Task directions: Transcribe these records exactly, dropping every picture.

Records provided:
== Segment start ==
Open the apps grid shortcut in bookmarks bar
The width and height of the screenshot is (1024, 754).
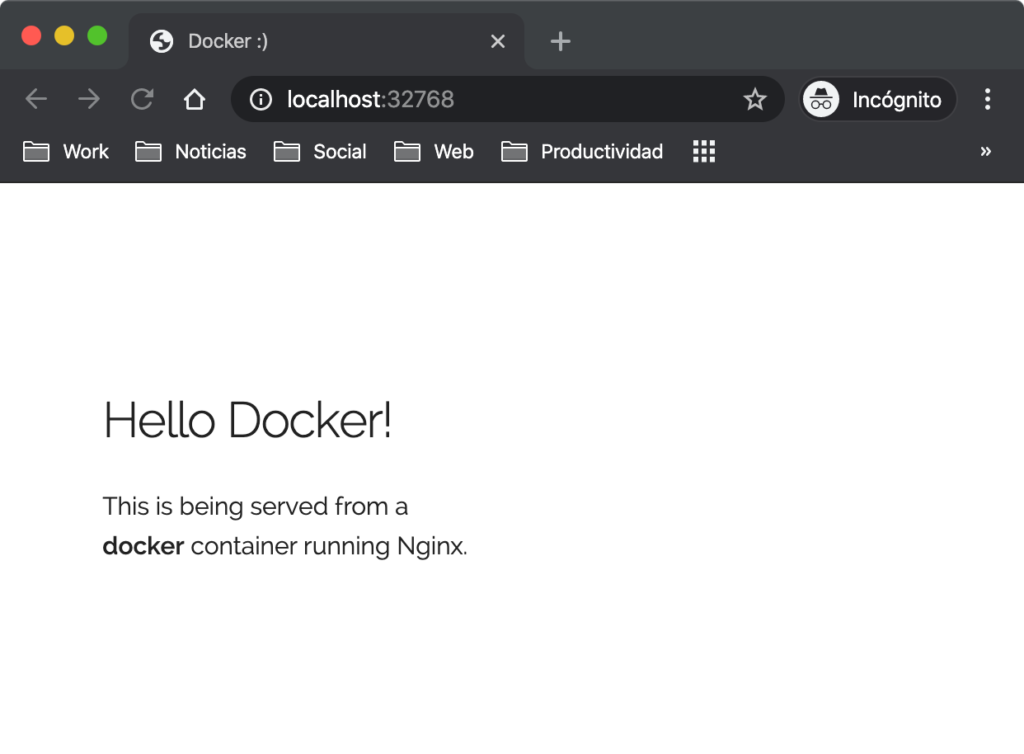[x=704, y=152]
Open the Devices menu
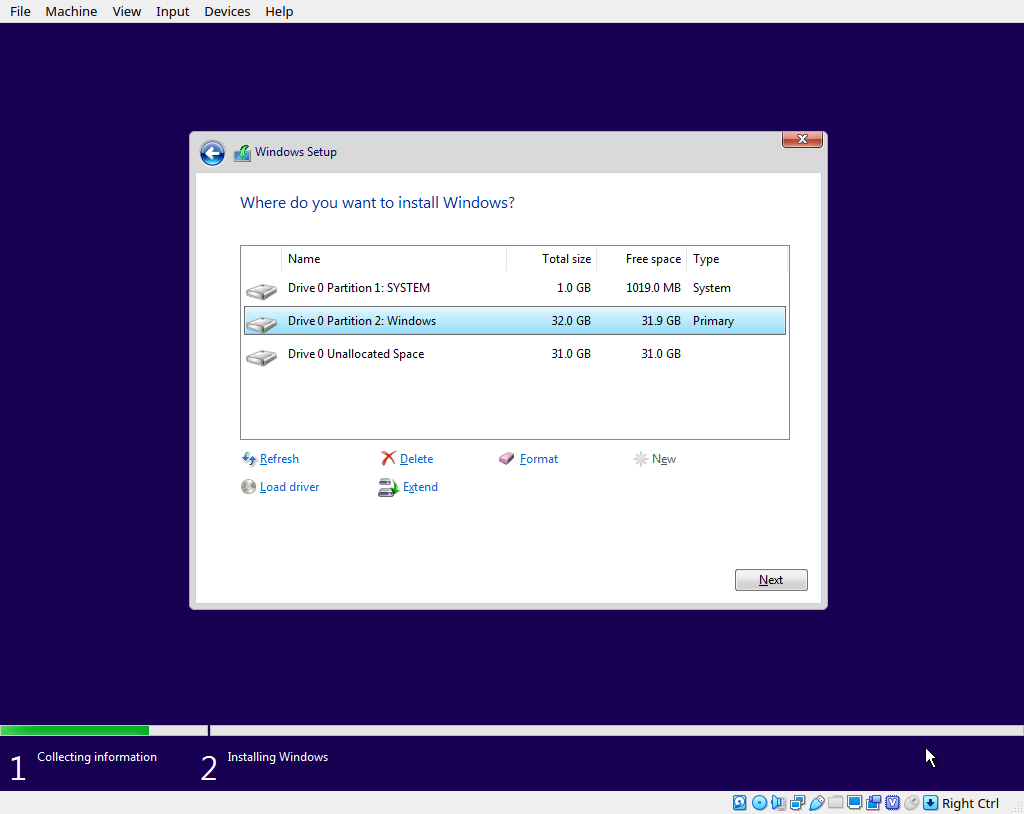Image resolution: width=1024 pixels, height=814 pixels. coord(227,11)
== Segment end ==
Response area:
Open the apps grid shortcut in bookmarks bar
The width and height of the screenshot is (1024, 754).
[x=704, y=152]
Open the Devices menu
Image resolution: width=1024 pixels, height=814 pixels. coord(227,11)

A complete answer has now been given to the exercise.